Estaba a punto de leer un despacho enviado a su superior. Cierto, Medan era el enemigo, no su comandante en realidad, pero el despacho era privado, dirigido exclusivamente a Medan. Ningún hombre de honor leería la correspondencia de otro. Ciertamente, un caballero solámnico no caería tan bajo. La Medida no aceptaba la utilización de espías, considerando esa práctica como algo «deshonroso, traicionero». Recordaba un párrafo en particular.
Hay quienes afirman que los espías son útiles, que la información que recogen por medios bajos y subrepticios podría conducirnos a la victoria.

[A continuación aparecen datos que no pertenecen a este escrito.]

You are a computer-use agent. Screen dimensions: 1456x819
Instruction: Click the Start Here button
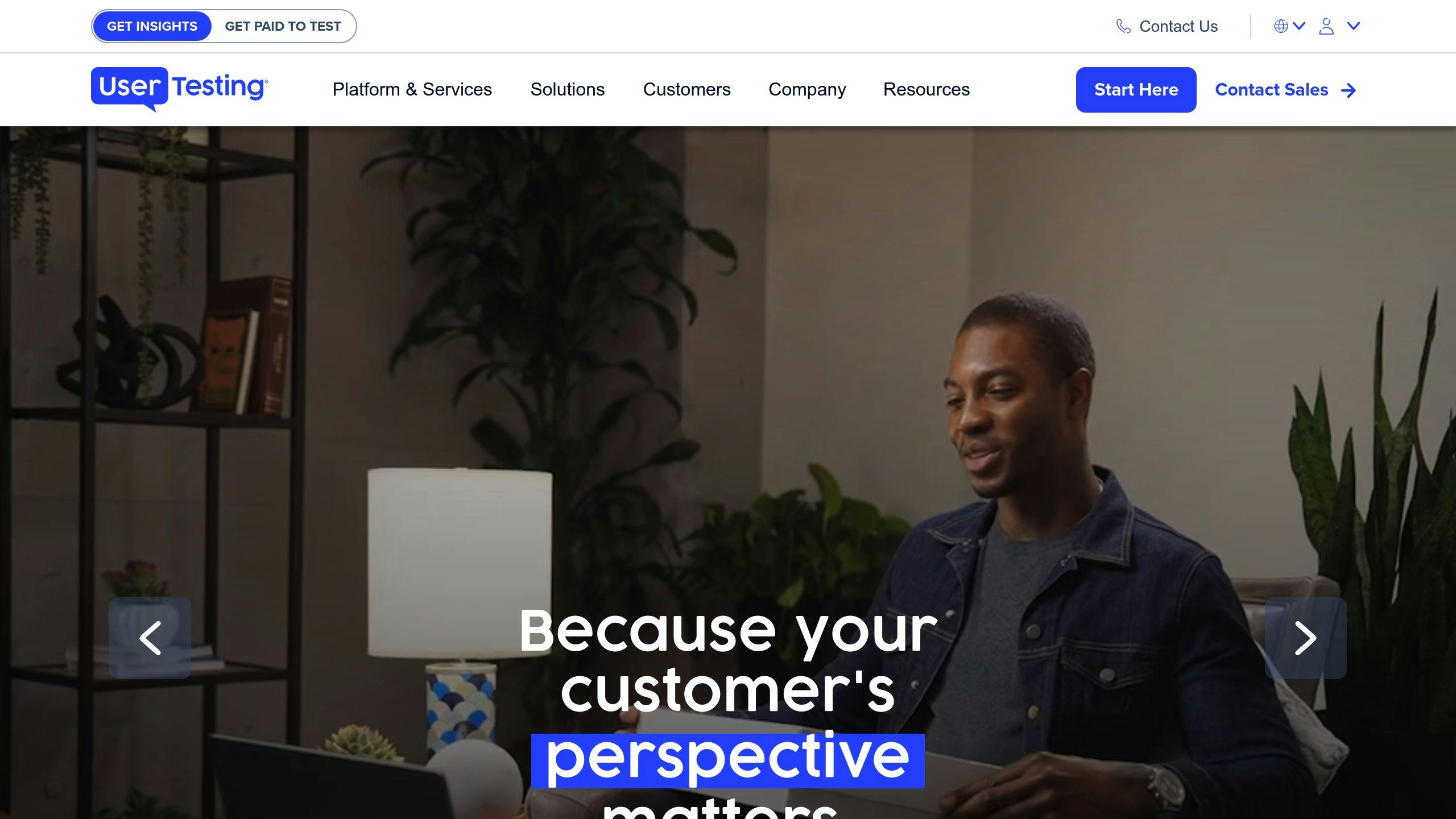pos(1136,89)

Nosotros, los caballeros, respondemos que una victoria obtenida con tales medios no es una victoria en absoluto, sino la derrota definitiva, pues si renunciamos a los principios de honor por los que luchamos, ¿qué nos diferenciaría de nuestro enemigo?
—Sí, ¿qué? —se preguntó Gerard, que seguía con el estuche en la mano, sin abrirlo—. Nada, supongo. —Con un giro rápido abrió la tapa y, tras echar una última ojeada en derredor, sacó el pergamino, lo desenrolló y empezó a leer.
Una sensación de debilidad se apoderó de él. Se le heló la sangre. Sentándose pesadamente en la orilla, continuó leyendo sin dar crédito a sus ojos. Finalizada la lectura, consideró qué hacer. Su primera idea fue quemar la terrible misiva para que así no llegase nunca a su destinatario, pero comprendió que sería absurdo. Demasiada gente lo había visto coger el mensaje. Después se le ocurrió quemarla y sustituirla por otra, aunque lo descartó de inmediato. No tenía papel, ni pluma ni tinta. Y quizá Medan conocía la letra del escriba que redactaba los mensajes por orden del dragón.
Razonó, angustiado, que no le quedaba más opción que entregar el despacho. Hacer lo contrario lo pondría en peligro, y quizás él era la única persona que podía desbaratar el perverso plan del dragón.
Medan se estaría preguntando qué le habría ocurrido, ya que se había retrasado bastante en su horario habitual. Se apresuró a enrollar el pergamino, lo guardó en el estuche, colocó con todo cuidado el sello de cera y se aseguró de que estuviese bien pegado. Tras guardárselo debajo del cinturón, reacio a tocarlo más de lo estrictamente necesario, emprendió el regreso a la casa del gobernador a todo correr.